The perilesional rim-like enhancement around the tumor was considered to represent the presence of a pseudocapsule (Fig. 2). It results from tumor growth producing compression, ischemia, and necrosis of adjacent normal parenchyma, with subsequent deposition of fibrous tissue [12, 18]. In our study, a pseudocapsule was observed on the histologic examination. And in this study, CEUS showed that more percentage of perilesional rim-like enhancement was observed in RCC than in AML (p = 0.000). The perilesional rim-like enhancement was observed in 76.7% (115/150) of RCCs, which was similar to the figures reported by Xu et al. [19] and van et al. [20]. The presence of perilesional rim-like enhancement was regard as an important predictor of RCC. Additionlly, the current study found that 2(9.1%) AMLs presented with incomplete rim-like enhancement. This might be related to the distribution of blood vessels in AML.

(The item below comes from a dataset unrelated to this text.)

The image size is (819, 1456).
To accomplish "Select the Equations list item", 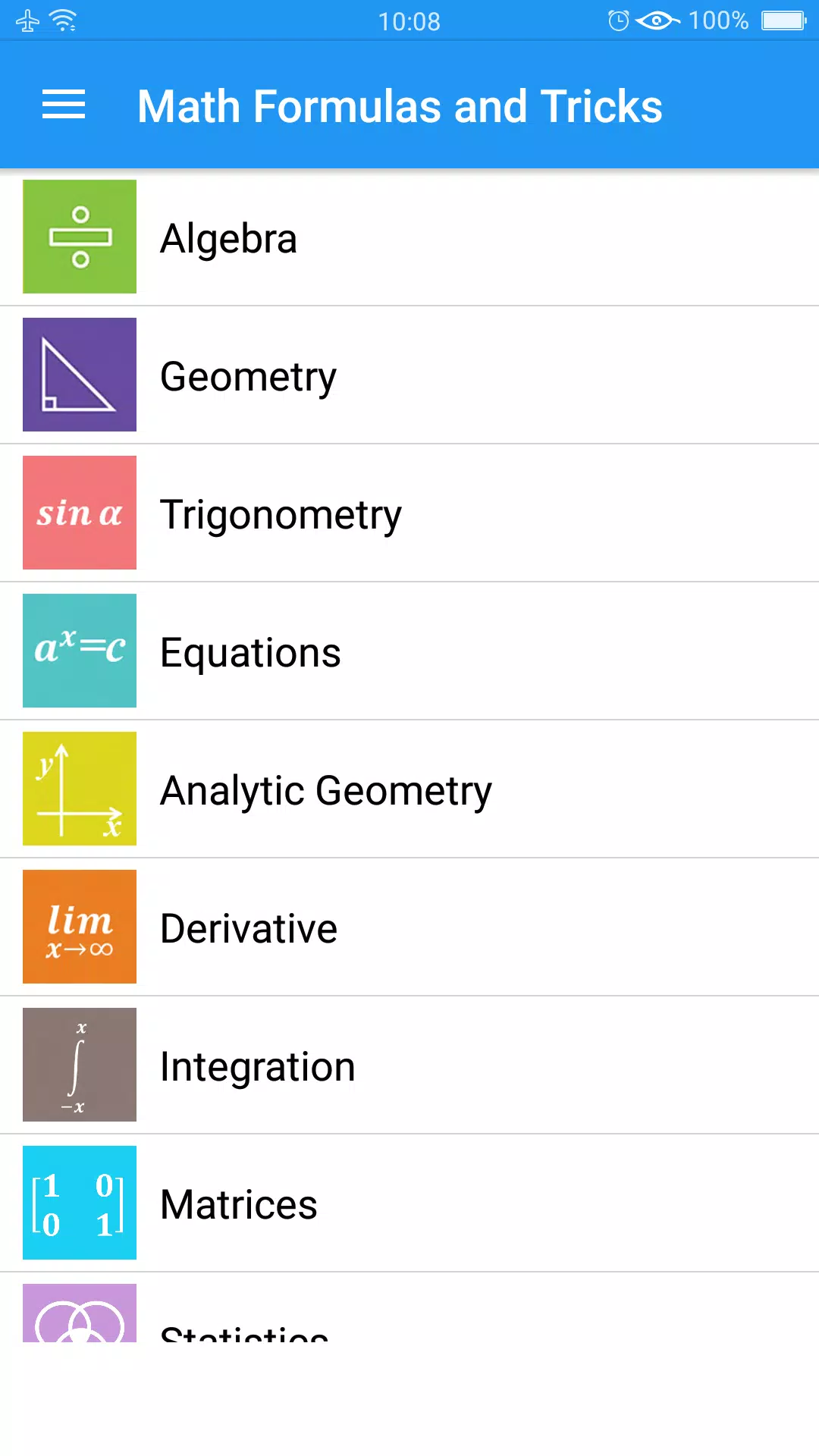I will coord(410,651).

The wash out would be possible in arteriovenous fistulas or in normal physiological reflux through the renal vein [21]. Compared with the normal renal parenchyma, RCCs often exhibit fast wash out, while AMLs more often show slow wash out [22]. Xue et al. [23] assessed the difference of enhancement patterns among the three RCC subtypes with CEUS, their results demonstrated that most RCCs were fast wash out with the percentage of 47.5(95/200), 89.7(52/58), 76.5(39/51) for clear cell RCCs, papillary RCCs, chromophobe RCCs, respectively. Our results showed that 56.0(84/150) RCCs were fast wash out. This may be related to the higher percentage of clear cell RCCs included in this study. Sun et al. [24] reported that 26%(5/19) of AMLs were fast wash out, while, 74% lesions were confirmed by two enhanced imaging examinations including CEUS and CT/MRI. In our study, all the lesions were diagnosed via surgical pathology and only 4.5% (1/22) of AMLs were fast wash out.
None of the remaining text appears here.